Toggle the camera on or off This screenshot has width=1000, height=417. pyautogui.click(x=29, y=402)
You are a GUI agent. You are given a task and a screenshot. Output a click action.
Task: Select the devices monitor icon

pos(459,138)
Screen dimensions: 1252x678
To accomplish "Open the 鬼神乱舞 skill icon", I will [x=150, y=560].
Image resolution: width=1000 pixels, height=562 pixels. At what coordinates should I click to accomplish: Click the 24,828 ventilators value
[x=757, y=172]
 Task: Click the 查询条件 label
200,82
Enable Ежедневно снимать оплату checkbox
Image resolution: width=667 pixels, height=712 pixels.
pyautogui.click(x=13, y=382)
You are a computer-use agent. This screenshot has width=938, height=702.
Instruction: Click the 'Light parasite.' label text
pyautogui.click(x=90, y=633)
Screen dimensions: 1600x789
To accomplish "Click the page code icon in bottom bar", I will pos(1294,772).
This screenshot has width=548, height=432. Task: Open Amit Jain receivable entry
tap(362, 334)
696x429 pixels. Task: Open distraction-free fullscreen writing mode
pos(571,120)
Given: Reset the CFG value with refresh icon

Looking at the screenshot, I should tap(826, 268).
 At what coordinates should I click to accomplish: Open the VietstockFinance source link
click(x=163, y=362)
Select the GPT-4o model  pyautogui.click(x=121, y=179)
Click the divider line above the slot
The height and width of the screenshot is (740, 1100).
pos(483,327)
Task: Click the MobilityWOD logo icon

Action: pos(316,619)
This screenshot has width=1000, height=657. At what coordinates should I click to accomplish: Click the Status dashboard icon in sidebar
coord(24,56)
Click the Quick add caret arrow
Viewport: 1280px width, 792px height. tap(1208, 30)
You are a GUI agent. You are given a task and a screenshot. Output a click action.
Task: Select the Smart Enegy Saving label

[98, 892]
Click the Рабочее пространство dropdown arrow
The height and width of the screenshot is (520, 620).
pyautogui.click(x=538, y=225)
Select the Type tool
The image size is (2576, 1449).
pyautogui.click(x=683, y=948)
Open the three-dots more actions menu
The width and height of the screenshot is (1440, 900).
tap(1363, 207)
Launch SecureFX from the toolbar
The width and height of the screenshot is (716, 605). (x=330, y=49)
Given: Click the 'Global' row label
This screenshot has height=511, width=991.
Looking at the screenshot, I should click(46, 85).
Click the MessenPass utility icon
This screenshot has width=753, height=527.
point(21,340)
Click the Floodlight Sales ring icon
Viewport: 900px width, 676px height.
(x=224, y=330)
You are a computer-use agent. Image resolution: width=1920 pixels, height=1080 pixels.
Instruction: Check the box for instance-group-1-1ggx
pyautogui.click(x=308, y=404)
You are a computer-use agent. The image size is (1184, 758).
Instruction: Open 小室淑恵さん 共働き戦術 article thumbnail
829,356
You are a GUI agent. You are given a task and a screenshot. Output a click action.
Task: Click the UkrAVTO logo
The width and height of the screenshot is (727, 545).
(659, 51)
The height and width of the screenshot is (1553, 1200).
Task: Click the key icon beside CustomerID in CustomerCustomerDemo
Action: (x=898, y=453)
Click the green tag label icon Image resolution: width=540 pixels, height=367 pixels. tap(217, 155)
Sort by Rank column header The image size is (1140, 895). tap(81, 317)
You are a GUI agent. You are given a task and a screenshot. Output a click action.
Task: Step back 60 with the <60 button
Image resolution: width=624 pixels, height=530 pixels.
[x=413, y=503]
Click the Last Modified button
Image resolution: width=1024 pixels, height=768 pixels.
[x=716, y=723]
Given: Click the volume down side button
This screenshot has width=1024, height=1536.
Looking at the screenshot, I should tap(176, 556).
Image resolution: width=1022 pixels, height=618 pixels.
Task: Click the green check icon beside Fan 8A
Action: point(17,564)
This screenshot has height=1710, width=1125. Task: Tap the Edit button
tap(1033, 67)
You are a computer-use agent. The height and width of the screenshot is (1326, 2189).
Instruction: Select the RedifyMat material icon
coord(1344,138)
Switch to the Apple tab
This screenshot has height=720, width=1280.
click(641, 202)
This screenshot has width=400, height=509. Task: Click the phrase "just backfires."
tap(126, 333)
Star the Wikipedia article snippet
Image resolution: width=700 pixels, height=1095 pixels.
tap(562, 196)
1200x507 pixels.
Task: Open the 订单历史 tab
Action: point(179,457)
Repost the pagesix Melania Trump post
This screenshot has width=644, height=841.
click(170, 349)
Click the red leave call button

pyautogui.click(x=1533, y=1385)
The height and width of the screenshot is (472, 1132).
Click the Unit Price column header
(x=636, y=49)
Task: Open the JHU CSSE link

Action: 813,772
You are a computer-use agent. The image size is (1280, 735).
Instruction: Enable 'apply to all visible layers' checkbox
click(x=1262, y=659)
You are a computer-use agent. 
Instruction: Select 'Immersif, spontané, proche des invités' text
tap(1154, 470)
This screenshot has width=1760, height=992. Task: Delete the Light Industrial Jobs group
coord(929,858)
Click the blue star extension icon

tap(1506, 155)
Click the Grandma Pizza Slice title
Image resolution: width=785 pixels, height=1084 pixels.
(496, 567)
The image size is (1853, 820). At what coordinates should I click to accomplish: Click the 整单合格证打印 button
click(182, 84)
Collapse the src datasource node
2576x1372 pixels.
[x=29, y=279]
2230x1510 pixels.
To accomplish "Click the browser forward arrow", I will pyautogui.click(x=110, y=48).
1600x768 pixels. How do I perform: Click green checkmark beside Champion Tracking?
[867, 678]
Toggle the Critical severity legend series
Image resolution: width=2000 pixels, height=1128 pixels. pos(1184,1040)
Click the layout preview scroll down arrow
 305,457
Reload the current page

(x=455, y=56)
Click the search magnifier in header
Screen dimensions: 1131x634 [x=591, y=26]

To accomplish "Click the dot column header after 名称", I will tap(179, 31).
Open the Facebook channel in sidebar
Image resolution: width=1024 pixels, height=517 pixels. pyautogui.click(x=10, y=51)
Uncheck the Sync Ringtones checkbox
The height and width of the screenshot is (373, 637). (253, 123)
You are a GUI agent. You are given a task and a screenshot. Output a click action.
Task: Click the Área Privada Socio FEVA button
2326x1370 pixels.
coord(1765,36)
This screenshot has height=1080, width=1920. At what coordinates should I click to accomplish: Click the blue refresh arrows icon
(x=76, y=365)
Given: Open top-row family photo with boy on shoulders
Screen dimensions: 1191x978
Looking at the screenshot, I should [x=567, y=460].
********
- _TASK GOAL_
Rewrite the rows starting at the line containing "The image size is (1853, 820)." and ending at the line containing "(x=455, y=56)" as a numbered list, leaving out any blank lines.

- _SOLUTION FOR THIS PROBLEM_
1. The image size is (1853, 820). At what coordinates should I click to accomplish: Click the 整单合格证打印 button
2. click(182, 84)
3. Collapse the src datasource node
4. 2576x1372 pixels.
5. [x=29, y=279]
6. 2230x1510 pixels.
7. To accomplish "Click the browser forward arrow", I will pyautogui.click(x=110, y=48).
8. 1600x768 pixels. How do I perform: Click green checkmark beside Champion Tracking?
9. [867, 678]
10. Toggle the Critical severity legend series
11. Image resolution: width=2000 pixels, height=1128 pixels. pos(1184,1040)
12. Click the layout preview scroll down arrow
13.  305,457
14. Reload the current page
15. (x=455, y=56)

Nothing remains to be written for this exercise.